What you are asked to do –
All of the records should come back exactly as written.

Source information –
----
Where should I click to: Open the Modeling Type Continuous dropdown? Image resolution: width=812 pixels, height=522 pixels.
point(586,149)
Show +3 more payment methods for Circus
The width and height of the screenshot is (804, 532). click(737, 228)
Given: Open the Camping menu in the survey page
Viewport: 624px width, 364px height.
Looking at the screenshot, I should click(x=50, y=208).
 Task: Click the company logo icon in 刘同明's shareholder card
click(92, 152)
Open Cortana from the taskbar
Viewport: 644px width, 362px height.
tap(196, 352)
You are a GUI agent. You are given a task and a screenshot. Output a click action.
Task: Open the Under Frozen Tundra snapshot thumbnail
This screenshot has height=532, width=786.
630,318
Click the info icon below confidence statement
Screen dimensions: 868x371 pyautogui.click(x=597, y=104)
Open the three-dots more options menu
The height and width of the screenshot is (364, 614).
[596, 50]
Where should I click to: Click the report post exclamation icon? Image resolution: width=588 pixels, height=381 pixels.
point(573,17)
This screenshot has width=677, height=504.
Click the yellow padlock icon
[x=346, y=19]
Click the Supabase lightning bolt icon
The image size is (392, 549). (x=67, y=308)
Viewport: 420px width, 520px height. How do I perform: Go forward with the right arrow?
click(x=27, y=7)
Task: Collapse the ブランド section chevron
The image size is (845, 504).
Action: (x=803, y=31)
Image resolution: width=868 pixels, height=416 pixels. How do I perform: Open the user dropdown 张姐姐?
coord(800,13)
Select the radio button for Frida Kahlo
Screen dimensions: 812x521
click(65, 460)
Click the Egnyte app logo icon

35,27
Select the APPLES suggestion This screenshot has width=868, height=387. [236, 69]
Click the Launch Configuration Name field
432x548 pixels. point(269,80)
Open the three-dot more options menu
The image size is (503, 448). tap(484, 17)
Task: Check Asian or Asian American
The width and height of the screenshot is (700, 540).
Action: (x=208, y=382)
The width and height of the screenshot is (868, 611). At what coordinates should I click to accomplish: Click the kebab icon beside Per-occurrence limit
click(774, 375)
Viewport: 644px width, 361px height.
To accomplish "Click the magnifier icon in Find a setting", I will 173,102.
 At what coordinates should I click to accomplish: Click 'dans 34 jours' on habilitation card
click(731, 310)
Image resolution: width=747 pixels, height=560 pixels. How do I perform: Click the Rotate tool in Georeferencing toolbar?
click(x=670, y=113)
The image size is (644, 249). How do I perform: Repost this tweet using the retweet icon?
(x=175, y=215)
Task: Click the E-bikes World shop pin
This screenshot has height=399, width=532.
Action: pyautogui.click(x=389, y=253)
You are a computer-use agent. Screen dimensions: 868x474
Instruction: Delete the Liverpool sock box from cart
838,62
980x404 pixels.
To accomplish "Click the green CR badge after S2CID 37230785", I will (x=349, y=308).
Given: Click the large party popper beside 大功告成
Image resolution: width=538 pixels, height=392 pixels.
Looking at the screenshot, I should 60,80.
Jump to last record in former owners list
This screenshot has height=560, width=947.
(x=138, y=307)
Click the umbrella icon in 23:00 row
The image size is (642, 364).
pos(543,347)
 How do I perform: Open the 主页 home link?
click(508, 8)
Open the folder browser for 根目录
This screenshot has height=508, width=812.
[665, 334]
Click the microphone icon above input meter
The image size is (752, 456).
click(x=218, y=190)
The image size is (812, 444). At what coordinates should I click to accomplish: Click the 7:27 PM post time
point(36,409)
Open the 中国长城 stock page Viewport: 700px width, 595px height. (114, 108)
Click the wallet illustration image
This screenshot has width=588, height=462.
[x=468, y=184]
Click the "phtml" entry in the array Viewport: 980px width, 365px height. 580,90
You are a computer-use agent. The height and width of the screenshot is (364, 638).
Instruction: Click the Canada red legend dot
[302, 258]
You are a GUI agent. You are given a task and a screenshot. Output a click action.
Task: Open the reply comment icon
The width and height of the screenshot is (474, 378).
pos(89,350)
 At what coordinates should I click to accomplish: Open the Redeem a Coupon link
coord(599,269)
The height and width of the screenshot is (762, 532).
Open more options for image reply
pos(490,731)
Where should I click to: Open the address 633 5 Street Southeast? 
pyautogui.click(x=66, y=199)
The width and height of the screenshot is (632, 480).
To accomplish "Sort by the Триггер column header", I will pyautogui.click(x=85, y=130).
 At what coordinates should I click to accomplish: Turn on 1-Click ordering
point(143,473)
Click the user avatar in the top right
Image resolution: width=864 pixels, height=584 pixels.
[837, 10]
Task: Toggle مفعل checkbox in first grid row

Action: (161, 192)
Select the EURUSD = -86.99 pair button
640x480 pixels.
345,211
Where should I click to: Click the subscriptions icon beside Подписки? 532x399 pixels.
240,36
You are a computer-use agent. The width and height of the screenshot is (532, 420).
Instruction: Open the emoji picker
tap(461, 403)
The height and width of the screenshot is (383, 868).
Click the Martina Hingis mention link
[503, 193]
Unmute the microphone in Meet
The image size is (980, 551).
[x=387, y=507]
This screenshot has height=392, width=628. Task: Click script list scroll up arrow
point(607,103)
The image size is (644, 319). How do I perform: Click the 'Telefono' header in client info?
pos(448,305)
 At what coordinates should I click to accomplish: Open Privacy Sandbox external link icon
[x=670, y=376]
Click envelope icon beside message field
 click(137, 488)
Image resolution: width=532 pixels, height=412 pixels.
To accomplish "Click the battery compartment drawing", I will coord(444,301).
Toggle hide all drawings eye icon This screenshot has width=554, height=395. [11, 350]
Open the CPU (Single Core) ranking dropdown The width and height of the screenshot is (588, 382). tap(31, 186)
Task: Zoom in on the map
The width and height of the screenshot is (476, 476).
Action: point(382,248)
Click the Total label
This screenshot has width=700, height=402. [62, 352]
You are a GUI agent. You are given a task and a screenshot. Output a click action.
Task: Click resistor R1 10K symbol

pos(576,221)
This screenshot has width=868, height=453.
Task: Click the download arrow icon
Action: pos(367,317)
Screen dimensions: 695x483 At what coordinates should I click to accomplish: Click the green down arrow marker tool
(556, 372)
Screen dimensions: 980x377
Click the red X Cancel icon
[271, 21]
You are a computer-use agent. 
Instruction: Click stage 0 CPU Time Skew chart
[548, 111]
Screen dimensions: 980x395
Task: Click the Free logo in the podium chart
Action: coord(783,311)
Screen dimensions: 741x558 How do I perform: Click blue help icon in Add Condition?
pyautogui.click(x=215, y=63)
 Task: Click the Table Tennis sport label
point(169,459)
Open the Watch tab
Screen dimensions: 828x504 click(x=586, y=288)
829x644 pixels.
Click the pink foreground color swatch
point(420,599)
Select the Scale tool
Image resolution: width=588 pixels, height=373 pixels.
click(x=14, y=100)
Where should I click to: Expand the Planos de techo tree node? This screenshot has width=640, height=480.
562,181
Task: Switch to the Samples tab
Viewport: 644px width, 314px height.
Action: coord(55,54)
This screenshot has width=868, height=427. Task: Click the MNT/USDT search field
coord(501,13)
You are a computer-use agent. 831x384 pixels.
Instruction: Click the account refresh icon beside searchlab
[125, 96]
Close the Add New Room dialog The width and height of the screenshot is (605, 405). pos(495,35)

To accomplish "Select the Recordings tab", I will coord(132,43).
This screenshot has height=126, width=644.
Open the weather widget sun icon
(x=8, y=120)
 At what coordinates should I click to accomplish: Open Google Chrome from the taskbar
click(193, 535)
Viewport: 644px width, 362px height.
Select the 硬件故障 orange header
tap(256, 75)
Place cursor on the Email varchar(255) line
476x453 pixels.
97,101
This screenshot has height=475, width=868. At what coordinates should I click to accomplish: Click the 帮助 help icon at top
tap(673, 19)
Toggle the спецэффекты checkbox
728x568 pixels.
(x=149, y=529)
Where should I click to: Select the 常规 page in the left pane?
----
Written answer –
Where should I click to: Open the Modeling Type Continuous dropdown? Image resolution: width=812 pixels, height=522 pixels.
point(586,149)
Show +3 more payment methods for Circus
The width and height of the screenshot is (804, 532). click(737, 228)
Given: Open the Camping menu in the survey page
Viewport: 624px width, 364px height.
Looking at the screenshot, I should click(x=50, y=208).
 Task: Click the company logo icon in 刘同明's shareholder card
click(92, 152)
Open Cortana from the taskbar
Viewport: 644px width, 362px height.
tap(196, 352)
You are a GUI agent. You are given a task and a screenshot. Output a click action.
Task: Open the Under Frozen Tundra snapshot thumbnail
This screenshot has height=532, width=786.
630,318
Click the info icon below confidence statement
Screen dimensions: 868x371 pyautogui.click(x=597, y=104)
Open the three-dots more options menu
The height and width of the screenshot is (364, 614).
[596, 50]
Where should I click to: Click the report post exclamation icon? Image resolution: width=588 pixels, height=381 pixels.
point(573,17)
This screenshot has width=677, height=504.
Click the yellow padlock icon
[x=346, y=19]
Click the Supabase lightning bolt icon
The image size is (392, 549). (x=67, y=308)
Viewport: 420px width, 520px height. How do I perform: Go forward with the right arrow?
click(x=27, y=7)
Task: Collapse the ブランド section chevron
The image size is (845, 504).
Action: (x=803, y=31)
Image resolution: width=868 pixels, height=416 pixels. How do I perform: Open the user dropdown 张姐姐?
coord(800,13)
Select the radio button for Frida Kahlo
Screen dimensions: 812x521
click(65, 460)
Click the Egnyte app logo icon

35,27
Select the APPLES suggestion This screenshot has width=868, height=387. [236, 69]
Click the Launch Configuration Name field
432x548 pixels. point(269,80)
Open the three-dot more options menu
The image size is (503, 448). tap(484, 17)
Task: Check Asian or Asian American
The width and height of the screenshot is (700, 540).
Action: (x=208, y=382)
The width and height of the screenshot is (868, 611). At what coordinates should I click to accomplish: Click the kebab icon beside Per-occurrence limit
click(774, 375)
Viewport: 644px width, 361px height.
To accomplish "Click the magnifier icon in Find a setting", I will 173,102.
 At what coordinates should I click to accomplish: Click 'dans 34 jours' on habilitation card
click(731, 310)
Image resolution: width=747 pixels, height=560 pixels. How do I perform: Click the Rotate tool in Georeferencing toolbar?
click(x=670, y=113)
The image size is (644, 249). How do I perform: Repost this tweet using the retweet icon?
(x=175, y=215)
Task: Click the E-bikes World shop pin
This screenshot has height=399, width=532.
Action: pyautogui.click(x=389, y=253)
You are a computer-use agent. Screen dimensions: 868x474
Instruction: Delete the Liverpool sock box from cart
838,62
980x404 pixels.
To accomplish "Click the green CR badge after S2CID 37230785", I will (x=349, y=308).
Given: Click the large party popper beside 大功告成
Image resolution: width=538 pixels, height=392 pixels.
Looking at the screenshot, I should 60,80.
Jump to last record in former owners list
This screenshot has height=560, width=947.
(x=138, y=307)
Click the umbrella icon in 23:00 row
The image size is (642, 364).
pos(543,347)
 How do I perform: Open the 主页 home link?
click(508, 8)
Open the folder browser for 根目录
This screenshot has height=508, width=812.
[665, 334]
Click the microphone icon above input meter
The image size is (752, 456).
click(x=218, y=190)
The image size is (812, 444). At what coordinates should I click to accomplish: Click the 7:27 PM post time
point(36,409)
Open the 中国长城 stock page Viewport: 700px width, 595px height. (114, 108)
Click the wallet illustration image
This screenshot has width=588, height=462.
[x=468, y=184]
Click the "phtml" entry in the array Viewport: 980px width, 365px height. 580,90
You are a computer-use agent. The height and width of the screenshot is (364, 638).
Instruction: Click the Canada red legend dot
[302, 258]
You are a GUI agent. You are given a task and a screenshot. Output a click action.
Task: Open the reply comment icon
The width and height of the screenshot is (474, 378).
pos(89,350)
 At what coordinates should I click to accomplish: Open the Redeem a Coupon link
coord(599,269)
The height and width of the screenshot is (762, 532).
Open more options for image reply
pos(490,731)
Where should I click to: Open the address 633 5 Street Southeast? 
pyautogui.click(x=66, y=199)
The width and height of the screenshot is (632, 480).
To accomplish "Sort by the Триггер column header", I will pyautogui.click(x=85, y=130).
 At what coordinates should I click to accomplish: Turn on 1-Click ordering
point(143,473)
Click the user avatar in the top right
Image resolution: width=864 pixels, height=584 pixels.
[837, 10]
Task: Toggle مفعل checkbox in first grid row

Action: (161, 192)
Select the EURUSD = -86.99 pair button
640x480 pixels.
345,211
Where should I click to: Click the subscriptions icon beside Подписки? 532x399 pixels.
240,36
You are a computer-use agent. The width and height of the screenshot is (532, 420).
Instruction: Open the emoji picker
tap(461, 403)
The height and width of the screenshot is (383, 868).
Click the Martina Hingis mention link
[503, 193]
Unmute the microphone in Meet
The image size is (980, 551).
[x=387, y=507]
This screenshot has height=392, width=628. Task: Click script list scroll up arrow
point(607,103)
The image size is (644, 319). How do I perform: Click the 'Telefono' header in client info?
pos(448,305)
 At what coordinates should I click to accomplish: Open Privacy Sandbox external link icon
[x=670, y=376]
Click envelope icon beside message field
 click(137, 488)
Image resolution: width=532 pixels, height=412 pixels.
To accomplish "Click the battery compartment drawing", I will coord(444,301).
Toggle hide all drawings eye icon This screenshot has width=554, height=395. [11, 350]
Open the CPU (Single Core) ranking dropdown The width and height of the screenshot is (588, 382). tap(31, 186)
Task: Zoom in on the map
The width and height of the screenshot is (476, 476).
Action: point(382,248)
Click the Total label
This screenshot has width=700, height=402. [62, 352]
You are a GUI agent. You are given a task and a screenshot. Output a click action.
Task: Click resistor R1 10K symbol

pos(576,221)
This screenshot has width=868, height=453.
Task: Click the download arrow icon
Action: pos(367,317)
Screen dimensions: 695x483 At what coordinates should I click to accomplish: Click the green down arrow marker tool
(556, 372)
Screen dimensions: 980x377
Click the red X Cancel icon
[271, 21]
You are a computer-use agent. 
Instruction: Click stage 0 CPU Time Skew chart
[548, 111]
Screen dimensions: 980x395
Task: Click the Free logo in the podium chart
Action: coord(783,311)
Screen dimensions: 741x558 How do I perform: Click blue help icon in Add Condition?
pyautogui.click(x=215, y=63)
 Task: Click the Table Tennis sport label
point(169,459)
Open the Watch tab
Screen dimensions: 828x504 click(x=586, y=288)
829x644 pixels.
Click the pink foreground color swatch
point(420,599)
Select the Scale tool
Image resolution: width=588 pixels, height=373 pixels.
click(x=14, y=100)
Where should I click to: Expand the Planos de techo tree node? This screenshot has width=640, height=480.
562,181
Task: Switch to the Samples tab
Viewport: 644px width, 314px height.
Action: coord(55,54)
This screenshot has width=868, height=427. Task: Click the MNT/USDT search field
coord(501,13)
You are a computer-use agent. 831x384 pixels.
Instruction: Click the account refresh icon beside searchlab
[125, 96]
Close the Add New Room dialog The width and height of the screenshot is (605, 405). pos(495,35)

To accomplish "Select the Recordings tab", I will coord(132,43).
This screenshot has height=126, width=644.
Open the weather widget sun icon
(x=8, y=120)
 At what coordinates should I click to accomplish: Open Google Chrome from the taskbar
click(193, 535)
Viewport: 644px width, 362px height.
Select the 硬件故障 orange header
tap(256, 75)
Place cursor on the Email varchar(255) line
476x453 pixels.
97,101
This screenshot has height=475, width=868. At what coordinates should I click to accomplish: Click the 帮助 help icon at top
tap(673, 19)
Toggle the спецэффекты checkbox
728x568 pixels.
(x=149, y=529)
Where should I click to: Select the 常规 page in the left pane?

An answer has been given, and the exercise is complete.